*** Opening Task input ***
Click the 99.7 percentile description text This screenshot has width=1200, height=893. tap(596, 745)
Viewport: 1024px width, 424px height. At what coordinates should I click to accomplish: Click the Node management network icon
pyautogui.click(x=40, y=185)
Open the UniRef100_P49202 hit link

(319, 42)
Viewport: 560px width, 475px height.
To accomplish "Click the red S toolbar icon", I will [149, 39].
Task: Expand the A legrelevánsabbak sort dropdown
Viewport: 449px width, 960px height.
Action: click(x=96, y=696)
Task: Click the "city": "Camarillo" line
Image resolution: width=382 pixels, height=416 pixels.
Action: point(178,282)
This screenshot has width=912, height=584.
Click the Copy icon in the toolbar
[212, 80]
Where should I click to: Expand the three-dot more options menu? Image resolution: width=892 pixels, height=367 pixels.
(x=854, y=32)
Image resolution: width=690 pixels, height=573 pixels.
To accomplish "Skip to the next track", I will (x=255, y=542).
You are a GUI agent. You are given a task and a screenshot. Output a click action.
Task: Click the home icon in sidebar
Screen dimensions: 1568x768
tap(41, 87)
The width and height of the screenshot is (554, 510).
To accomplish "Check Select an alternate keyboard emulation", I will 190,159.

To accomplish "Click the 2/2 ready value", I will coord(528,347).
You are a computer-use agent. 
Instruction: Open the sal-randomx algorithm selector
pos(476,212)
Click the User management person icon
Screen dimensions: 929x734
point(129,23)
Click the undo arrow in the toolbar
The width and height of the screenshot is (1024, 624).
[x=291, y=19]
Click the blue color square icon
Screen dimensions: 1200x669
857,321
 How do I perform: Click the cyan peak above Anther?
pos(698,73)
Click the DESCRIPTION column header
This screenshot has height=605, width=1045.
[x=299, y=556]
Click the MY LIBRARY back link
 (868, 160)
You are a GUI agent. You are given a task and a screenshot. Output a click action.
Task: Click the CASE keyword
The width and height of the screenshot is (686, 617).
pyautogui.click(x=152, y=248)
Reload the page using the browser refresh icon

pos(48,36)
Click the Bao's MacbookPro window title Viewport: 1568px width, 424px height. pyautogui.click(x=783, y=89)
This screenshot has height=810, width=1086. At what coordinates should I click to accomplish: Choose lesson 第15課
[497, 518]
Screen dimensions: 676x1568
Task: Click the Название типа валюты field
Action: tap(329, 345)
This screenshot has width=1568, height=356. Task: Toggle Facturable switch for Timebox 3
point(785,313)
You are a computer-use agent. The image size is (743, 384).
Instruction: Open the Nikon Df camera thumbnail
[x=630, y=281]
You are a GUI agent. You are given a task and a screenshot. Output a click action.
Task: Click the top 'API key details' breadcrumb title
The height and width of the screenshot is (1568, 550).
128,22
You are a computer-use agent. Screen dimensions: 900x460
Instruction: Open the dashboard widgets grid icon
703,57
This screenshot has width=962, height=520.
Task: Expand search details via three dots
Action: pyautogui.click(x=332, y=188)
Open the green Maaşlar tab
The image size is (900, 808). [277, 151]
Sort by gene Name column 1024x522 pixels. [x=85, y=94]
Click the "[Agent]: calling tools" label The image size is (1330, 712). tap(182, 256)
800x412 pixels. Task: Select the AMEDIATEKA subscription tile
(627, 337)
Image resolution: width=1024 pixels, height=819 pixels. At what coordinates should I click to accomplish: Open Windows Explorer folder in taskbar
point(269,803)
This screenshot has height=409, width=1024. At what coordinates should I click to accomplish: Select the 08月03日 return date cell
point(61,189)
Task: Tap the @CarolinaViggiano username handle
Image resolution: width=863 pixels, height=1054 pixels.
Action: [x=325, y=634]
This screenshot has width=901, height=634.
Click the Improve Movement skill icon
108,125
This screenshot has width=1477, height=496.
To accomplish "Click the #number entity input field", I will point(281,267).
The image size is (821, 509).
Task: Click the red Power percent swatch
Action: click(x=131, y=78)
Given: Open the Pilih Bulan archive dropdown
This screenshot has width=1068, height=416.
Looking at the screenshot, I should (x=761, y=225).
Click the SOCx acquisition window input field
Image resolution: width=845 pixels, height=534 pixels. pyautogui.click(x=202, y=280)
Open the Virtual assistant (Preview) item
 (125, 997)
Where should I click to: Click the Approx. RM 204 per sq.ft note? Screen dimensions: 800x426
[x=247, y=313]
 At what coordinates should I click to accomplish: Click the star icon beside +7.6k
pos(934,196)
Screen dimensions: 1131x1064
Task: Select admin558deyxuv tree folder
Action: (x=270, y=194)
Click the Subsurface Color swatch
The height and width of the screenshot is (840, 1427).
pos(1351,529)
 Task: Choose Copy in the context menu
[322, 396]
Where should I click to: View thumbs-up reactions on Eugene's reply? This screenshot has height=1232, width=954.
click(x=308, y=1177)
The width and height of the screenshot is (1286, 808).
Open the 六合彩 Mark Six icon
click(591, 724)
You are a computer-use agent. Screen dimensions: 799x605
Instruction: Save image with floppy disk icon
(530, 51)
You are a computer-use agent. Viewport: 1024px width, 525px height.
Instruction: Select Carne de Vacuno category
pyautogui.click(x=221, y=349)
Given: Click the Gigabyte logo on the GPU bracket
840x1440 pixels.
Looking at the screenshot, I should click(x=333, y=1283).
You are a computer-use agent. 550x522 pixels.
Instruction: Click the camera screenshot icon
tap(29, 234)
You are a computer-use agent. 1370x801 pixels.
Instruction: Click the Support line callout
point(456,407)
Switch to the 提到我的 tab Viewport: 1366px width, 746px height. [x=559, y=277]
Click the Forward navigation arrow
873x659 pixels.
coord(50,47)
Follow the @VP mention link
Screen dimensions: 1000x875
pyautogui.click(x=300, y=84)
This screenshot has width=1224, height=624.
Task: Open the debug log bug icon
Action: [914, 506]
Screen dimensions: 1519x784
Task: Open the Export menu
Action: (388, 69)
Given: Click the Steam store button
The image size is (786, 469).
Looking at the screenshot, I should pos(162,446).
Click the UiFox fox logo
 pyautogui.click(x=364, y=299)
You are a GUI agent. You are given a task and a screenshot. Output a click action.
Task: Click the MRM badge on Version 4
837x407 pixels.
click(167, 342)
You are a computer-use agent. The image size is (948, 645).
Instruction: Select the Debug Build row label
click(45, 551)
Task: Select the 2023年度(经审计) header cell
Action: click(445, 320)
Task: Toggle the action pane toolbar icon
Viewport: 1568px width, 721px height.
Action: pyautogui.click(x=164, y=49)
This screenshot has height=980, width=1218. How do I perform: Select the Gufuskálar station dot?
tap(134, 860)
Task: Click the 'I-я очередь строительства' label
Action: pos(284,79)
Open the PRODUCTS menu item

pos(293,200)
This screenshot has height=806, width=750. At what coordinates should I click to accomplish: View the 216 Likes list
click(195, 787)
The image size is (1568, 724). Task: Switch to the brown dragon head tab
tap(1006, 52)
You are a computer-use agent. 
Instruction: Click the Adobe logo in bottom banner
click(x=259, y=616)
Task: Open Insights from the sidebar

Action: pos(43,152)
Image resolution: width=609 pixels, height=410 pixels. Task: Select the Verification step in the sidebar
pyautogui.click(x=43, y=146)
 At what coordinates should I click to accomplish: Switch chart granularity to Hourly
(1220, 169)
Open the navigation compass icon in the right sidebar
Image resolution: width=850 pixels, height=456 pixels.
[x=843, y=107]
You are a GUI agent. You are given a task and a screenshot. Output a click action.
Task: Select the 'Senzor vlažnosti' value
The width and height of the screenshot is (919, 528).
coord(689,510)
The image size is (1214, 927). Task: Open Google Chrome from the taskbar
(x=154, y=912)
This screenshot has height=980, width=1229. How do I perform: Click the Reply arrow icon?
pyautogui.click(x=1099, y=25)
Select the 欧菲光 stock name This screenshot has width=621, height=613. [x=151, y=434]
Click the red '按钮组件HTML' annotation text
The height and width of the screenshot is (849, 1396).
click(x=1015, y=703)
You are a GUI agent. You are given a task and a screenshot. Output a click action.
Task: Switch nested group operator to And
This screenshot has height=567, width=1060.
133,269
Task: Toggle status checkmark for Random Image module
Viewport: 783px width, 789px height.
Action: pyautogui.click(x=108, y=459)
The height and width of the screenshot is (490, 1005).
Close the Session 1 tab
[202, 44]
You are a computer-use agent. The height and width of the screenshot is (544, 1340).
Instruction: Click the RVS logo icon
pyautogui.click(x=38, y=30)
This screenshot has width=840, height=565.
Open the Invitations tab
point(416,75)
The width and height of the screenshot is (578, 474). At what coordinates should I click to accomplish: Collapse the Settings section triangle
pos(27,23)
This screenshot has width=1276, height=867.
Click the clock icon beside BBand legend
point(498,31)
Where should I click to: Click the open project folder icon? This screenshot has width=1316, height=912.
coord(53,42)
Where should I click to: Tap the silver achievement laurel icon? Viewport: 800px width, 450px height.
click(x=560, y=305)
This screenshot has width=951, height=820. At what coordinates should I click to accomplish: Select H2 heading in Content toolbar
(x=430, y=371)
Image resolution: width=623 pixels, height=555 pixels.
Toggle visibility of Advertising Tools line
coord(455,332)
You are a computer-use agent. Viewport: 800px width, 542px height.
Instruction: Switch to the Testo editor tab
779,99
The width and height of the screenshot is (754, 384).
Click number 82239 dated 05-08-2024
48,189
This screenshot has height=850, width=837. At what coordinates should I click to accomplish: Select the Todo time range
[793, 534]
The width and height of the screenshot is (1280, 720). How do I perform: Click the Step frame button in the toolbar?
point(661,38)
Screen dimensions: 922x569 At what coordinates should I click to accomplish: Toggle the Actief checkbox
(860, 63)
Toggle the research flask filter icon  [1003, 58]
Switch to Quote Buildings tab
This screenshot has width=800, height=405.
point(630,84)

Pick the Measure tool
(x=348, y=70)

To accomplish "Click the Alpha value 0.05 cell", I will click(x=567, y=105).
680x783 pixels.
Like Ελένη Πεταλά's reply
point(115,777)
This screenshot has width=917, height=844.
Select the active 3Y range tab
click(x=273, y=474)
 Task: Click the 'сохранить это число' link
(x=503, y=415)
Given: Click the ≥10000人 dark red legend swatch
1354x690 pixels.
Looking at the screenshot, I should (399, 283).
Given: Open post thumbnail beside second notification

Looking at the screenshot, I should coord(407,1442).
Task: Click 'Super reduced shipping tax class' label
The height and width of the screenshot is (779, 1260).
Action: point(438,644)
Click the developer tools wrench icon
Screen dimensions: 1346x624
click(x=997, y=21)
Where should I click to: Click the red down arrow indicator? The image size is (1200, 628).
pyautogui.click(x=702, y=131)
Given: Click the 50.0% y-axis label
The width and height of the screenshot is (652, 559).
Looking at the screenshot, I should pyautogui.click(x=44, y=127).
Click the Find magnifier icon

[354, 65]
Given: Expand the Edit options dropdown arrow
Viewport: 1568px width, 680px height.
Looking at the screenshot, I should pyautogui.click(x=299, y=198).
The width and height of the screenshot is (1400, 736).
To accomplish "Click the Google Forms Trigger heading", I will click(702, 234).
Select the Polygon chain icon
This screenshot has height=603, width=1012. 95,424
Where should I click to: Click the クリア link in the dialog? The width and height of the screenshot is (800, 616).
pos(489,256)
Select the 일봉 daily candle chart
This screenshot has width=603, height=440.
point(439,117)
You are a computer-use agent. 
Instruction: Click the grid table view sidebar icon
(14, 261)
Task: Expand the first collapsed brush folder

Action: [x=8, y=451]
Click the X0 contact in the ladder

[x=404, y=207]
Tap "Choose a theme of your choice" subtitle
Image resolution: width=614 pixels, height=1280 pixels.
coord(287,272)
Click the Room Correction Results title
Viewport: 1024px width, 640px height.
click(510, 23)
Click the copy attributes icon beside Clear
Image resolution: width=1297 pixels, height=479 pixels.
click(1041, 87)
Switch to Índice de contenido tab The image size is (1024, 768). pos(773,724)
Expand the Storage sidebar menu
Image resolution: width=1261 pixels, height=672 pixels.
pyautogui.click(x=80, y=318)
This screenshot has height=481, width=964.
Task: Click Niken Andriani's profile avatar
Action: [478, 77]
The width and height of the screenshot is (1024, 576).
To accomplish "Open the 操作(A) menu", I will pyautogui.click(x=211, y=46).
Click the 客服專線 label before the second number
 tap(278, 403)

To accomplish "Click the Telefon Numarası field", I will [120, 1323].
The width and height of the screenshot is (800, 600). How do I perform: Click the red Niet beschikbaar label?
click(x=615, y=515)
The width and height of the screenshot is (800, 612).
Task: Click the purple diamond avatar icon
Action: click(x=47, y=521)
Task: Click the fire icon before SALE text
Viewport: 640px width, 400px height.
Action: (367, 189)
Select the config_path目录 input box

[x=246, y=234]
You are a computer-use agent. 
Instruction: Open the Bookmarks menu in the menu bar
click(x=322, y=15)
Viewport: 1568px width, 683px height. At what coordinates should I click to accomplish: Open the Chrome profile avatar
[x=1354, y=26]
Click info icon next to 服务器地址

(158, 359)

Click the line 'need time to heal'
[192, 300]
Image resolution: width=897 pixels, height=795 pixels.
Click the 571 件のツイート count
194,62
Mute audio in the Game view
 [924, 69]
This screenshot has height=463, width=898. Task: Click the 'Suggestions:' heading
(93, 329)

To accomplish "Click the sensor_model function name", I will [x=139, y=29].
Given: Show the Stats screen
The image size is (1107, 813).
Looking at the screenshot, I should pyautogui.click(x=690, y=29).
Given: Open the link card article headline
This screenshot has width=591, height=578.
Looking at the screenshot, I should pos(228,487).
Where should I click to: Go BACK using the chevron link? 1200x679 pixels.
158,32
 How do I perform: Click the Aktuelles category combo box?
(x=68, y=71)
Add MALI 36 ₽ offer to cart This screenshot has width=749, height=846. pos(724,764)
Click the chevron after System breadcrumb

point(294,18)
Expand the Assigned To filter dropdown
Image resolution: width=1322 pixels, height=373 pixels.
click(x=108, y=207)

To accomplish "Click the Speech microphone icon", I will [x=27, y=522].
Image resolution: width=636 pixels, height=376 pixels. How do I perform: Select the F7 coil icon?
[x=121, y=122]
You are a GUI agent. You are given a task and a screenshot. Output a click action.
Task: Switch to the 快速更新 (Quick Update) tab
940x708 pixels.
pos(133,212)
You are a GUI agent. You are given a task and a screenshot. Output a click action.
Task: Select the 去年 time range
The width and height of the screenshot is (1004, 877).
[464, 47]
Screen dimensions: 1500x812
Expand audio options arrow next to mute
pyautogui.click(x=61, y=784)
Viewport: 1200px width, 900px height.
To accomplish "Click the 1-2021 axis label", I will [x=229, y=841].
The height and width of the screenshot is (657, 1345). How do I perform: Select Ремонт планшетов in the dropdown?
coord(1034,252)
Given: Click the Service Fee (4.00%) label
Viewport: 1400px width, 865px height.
*** Closing Task input ***
* Assignment: Wherever a line of the data holds "navigation", copy that line.

* Response for this exercise:
Click the Forward navigation arrow
Open the navigation compass icon in the right sidebar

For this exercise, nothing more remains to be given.